METHODS: Using sensitive real-time PCR assays with detection cutoffs between 0.4–2.0% for clinical screening, we evaluated 205 persons documented to have wildtype virus infections. These samples represented 44% of the 471 total wildtype specimens in the cohort, and 89 (43%) were determined by antibody testing to be from recent infections (<6 months duration). Specimens were collected in Chicago and Los Angeles in 2003–2005. Twenty percent of all cohort participants had drug resistance mutations by standard bulk genotyping. We tested for the presence of low-frequency L90M protease mutations, and M41L, K70R, K103N, Y181C, M184V, T215F and T215Y reverse transcriptase-resistance mutations. Each assay had been validated against wild-type samples from the pre-antiretroviral drug era.
RESULTS: Real-time PCR analysis found that 33/205 (16%) wild-type virus samples had ≥1 of the resistance mutations tested. Each mutation was detected in at least two samples as low-frequency variants and the overall prevalence of mutations was 3.5% L90M, 4.5% M41L, 5% K70R, 4% K103N, 1.5% Y181C, 1.5% M184V, 1% T215Y and 2% T215F. Low-frequency mutations were equally found in recently-infected persons (17%) and persons with longer-duration infections (17%). One recent and three chronic infections (2% overall), respectively, had the following mutations to two drug-classes: L90M-M184V, L90M-Y181C, Y181C-T215F, and L90M-M41L-K70R.
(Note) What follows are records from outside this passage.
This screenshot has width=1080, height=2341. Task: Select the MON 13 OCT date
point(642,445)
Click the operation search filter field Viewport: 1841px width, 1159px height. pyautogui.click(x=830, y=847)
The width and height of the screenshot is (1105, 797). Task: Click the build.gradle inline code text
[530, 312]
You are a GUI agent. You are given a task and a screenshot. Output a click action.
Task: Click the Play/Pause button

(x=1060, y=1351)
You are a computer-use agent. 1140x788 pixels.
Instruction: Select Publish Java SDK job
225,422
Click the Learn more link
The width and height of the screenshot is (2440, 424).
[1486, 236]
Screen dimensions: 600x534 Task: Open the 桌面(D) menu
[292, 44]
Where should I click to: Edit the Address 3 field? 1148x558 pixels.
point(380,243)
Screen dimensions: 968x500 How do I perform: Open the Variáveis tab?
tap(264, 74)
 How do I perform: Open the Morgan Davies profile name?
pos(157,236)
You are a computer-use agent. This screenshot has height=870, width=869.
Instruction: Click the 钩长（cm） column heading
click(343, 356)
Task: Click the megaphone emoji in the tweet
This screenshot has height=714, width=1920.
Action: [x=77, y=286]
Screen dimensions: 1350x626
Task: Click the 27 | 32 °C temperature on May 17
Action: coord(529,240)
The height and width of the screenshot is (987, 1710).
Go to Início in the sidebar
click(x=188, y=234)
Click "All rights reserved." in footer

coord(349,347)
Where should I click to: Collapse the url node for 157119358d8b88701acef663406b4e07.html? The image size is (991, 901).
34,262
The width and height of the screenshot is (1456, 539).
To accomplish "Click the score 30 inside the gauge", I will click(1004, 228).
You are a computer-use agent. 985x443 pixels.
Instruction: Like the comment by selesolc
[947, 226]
CONCLUSION: The identification of resistance-associated mutations in drug-naïve persons previously diagnosed with wildtype virus infections increased the prevalence of transmitted drug resistance in this cohort from 20% to 33% (+65%). The considerable prevalence of low-frequency mutations and their equal occurrence in chronic infections demonstrate that a substantial proportion of transmitted drug-resistant variants decay and persist at low levels. These findings underscore the importance of sensitive baseline drug-resistance testing.